Tupperware’s Recent Woes Spotlighted in WSJ Story

Direct Selling News has been talking a lot lately about how our channel needs to evolve and come in line with the current consumer landscape.

In a recent article posted, the Wall Street Journal shone a light on Tupperware’s struggle to attract customers as well as its Feb. 24 announcement that its annual report would be delayed due to a probe into accounting issues.

The Orlando, Fla., company has been selling its iconic food containers for nearly 75 years and is one of the top direct selling companies in the world. However, as the WSJ article noted, the company is fighting to remain relevant amid changing consumer preferences.
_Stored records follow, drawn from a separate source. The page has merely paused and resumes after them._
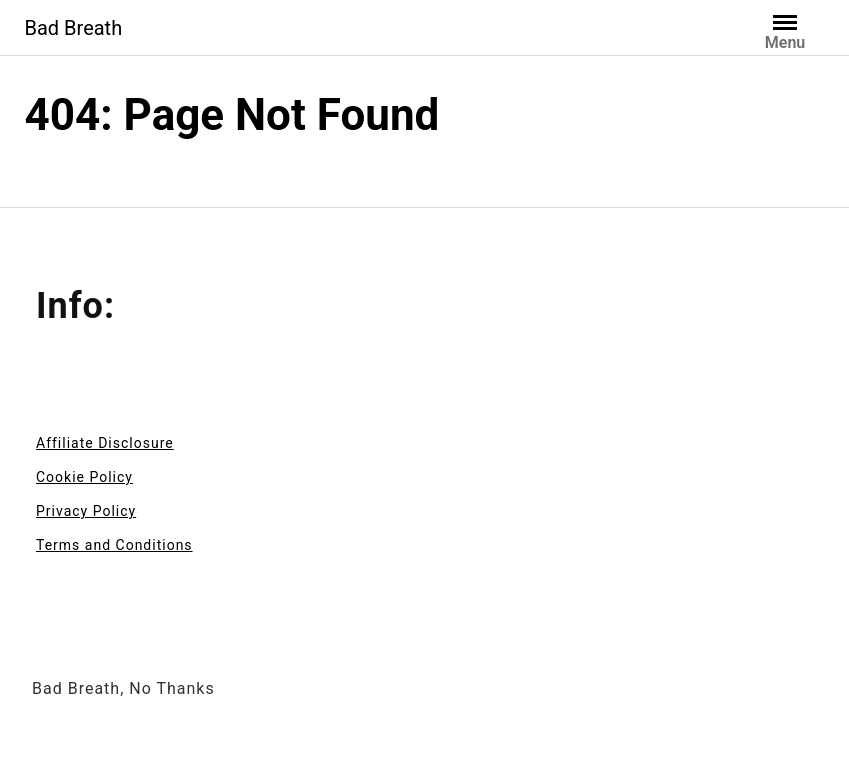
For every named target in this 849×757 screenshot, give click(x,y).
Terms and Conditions (114, 545)
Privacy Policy (86, 511)
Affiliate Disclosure (105, 443)
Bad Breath (74, 28)
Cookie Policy (84, 477)
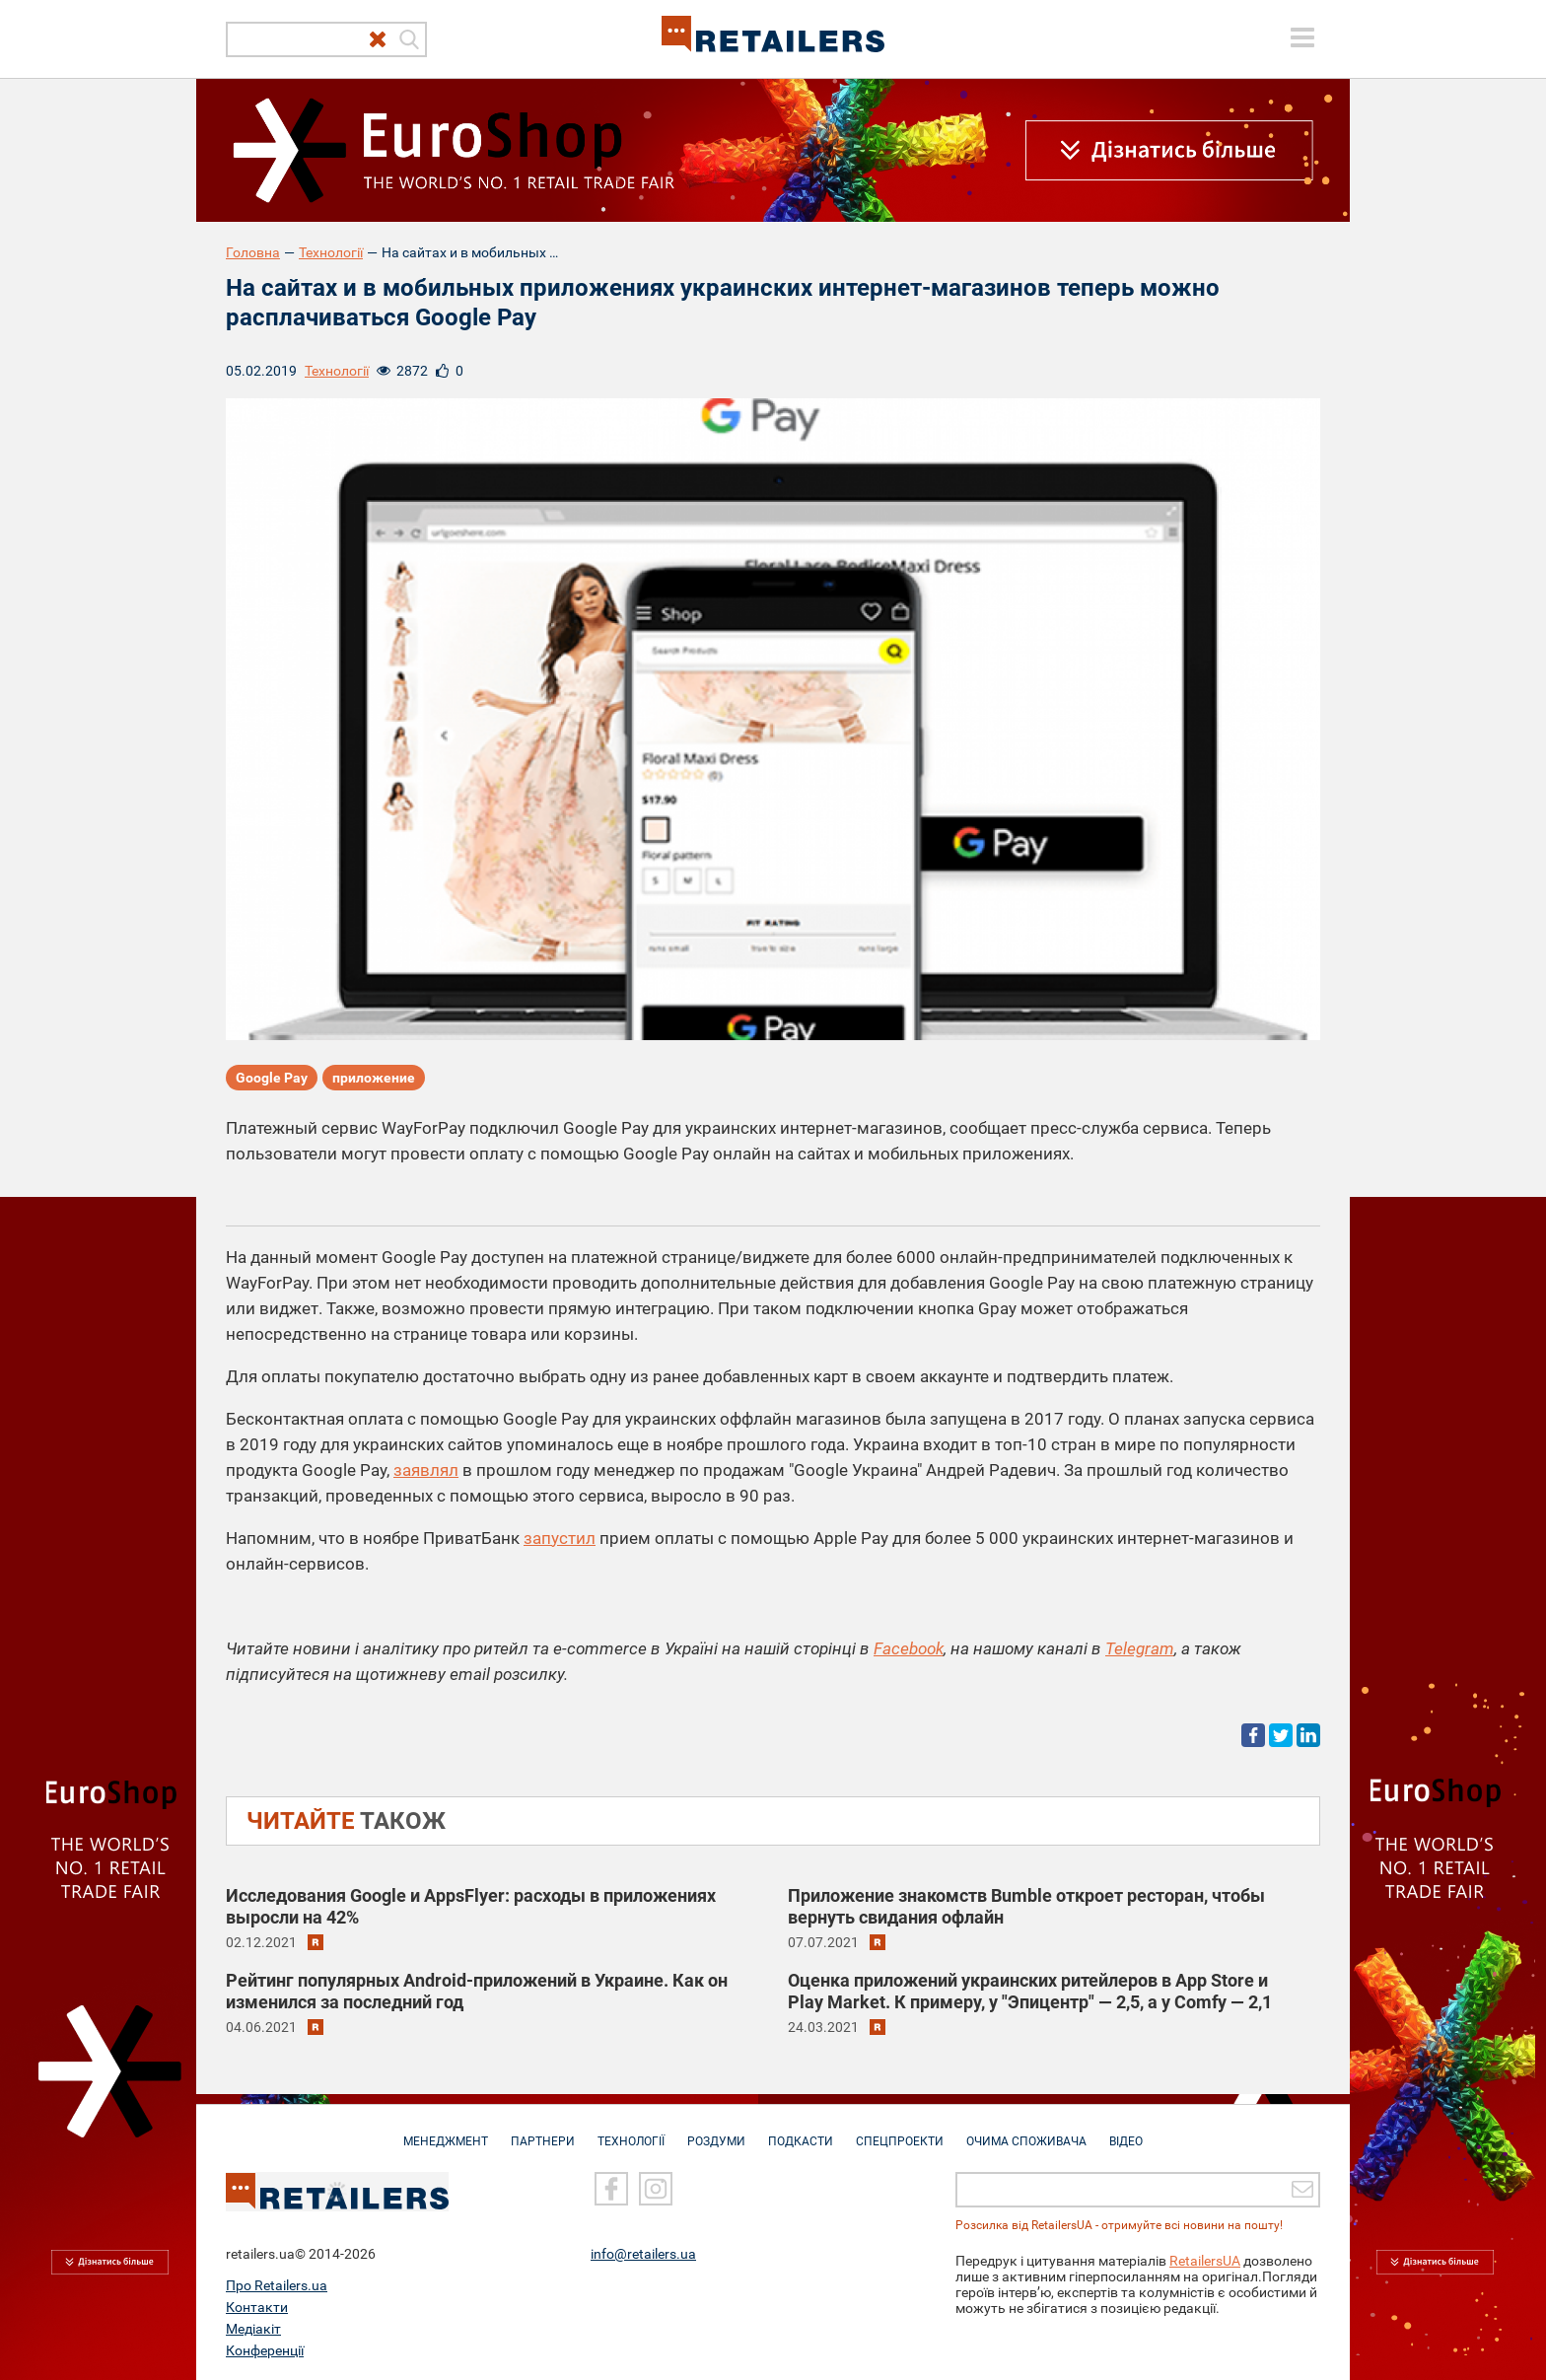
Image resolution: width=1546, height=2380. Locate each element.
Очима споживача (1026, 2131)
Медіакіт (253, 2328)
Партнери (543, 2131)
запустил (560, 1538)
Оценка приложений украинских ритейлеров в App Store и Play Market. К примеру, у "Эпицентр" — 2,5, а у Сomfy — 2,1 (1030, 1991)
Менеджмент (445, 2131)
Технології (331, 252)
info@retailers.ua (643, 2253)
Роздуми (716, 2131)
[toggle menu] (1302, 37)
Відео (1126, 2131)
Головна (253, 252)
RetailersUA (1204, 2260)
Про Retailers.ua (276, 2284)
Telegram (1139, 1648)
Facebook (909, 1648)
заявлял (425, 1470)
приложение (373, 1077)
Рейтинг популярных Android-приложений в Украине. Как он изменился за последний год (477, 1991)
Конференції (265, 2349)
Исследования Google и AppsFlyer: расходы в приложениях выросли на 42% (471, 1906)
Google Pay (272, 1077)
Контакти (257, 2306)
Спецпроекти (900, 2131)
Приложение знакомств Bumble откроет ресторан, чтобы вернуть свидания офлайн (1026, 1906)
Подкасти (800, 2131)
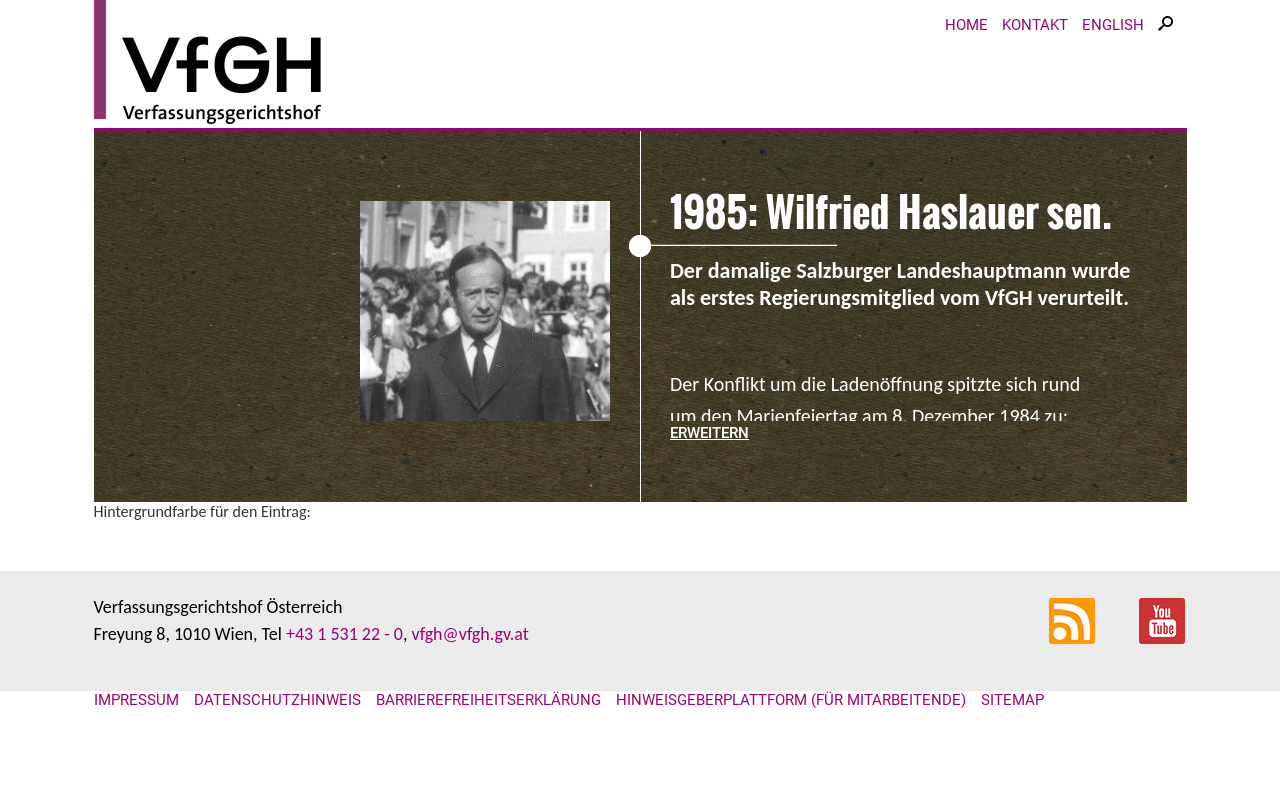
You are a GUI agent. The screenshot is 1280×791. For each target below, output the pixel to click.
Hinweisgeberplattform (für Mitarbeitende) (791, 700)
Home (966, 25)
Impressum (136, 700)
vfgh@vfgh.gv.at (469, 634)
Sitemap (1012, 700)
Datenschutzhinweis (277, 700)
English (1113, 25)
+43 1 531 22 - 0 (344, 634)
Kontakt (1035, 25)
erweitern (709, 433)
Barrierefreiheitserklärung (488, 700)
Revenue and profits have been sagging for years, and the Feb. 24 announcement caused shares to fall by nearly half the next day, closing at $2.60, a fraction of the $96 they traded at more than six years ago.

The company has also seen a decline in the number of independent Representatives. According to the WSJ story, the company had roughly 546,000 active salespeople around the globe as of September, but its active sales force in the U.S. and Canada fell to about 184,000—less than half the number it had a decade earlier.

What is the reason behind the decline? Tupperware’s former chief executive officer, Patricia Stitzel, pointed to a lack of connection to today’s consumers. In October, Stitzel—who stepped down in November—told analysts “people just don’t have connection with the brand anymore.”

Responses to the WSJ article seem to support that statement. Tupperware’s success was in large part due to the party plan sales method introduced by founder Earl Tupper’s secretary, Brownie Wise. Although the company also sells person-to-person, its at-home parties were key to showcasing the company’s iconic storage containers. But people today are not willing to devote an evening to a sales pitch.

“They need to diversify how they sell,” said one online comment to the WSJ story. “I’m not spending an evening at someone’s home for the express purpose of buying stuff to store my leftovers in.”

Another online comment took that lack of connection further: “Classic example of the failure to adapt to changes in sales channel, consumer tastes and basic marketing.”

The company has tried to reconnect with consumers by offering new kitchen items, e-commerce investments and other initiatives. It even had a pop-up store in New York City this past holiday season. And Christopher O’Leary, Tupperware’s interim chief executive, remains positive that the company will be able to reach consumers.

“Tupperware Brands is well-positioned to capitalize on what consumers want and need,” he said. “I think we’re just starting to scratch the surface.”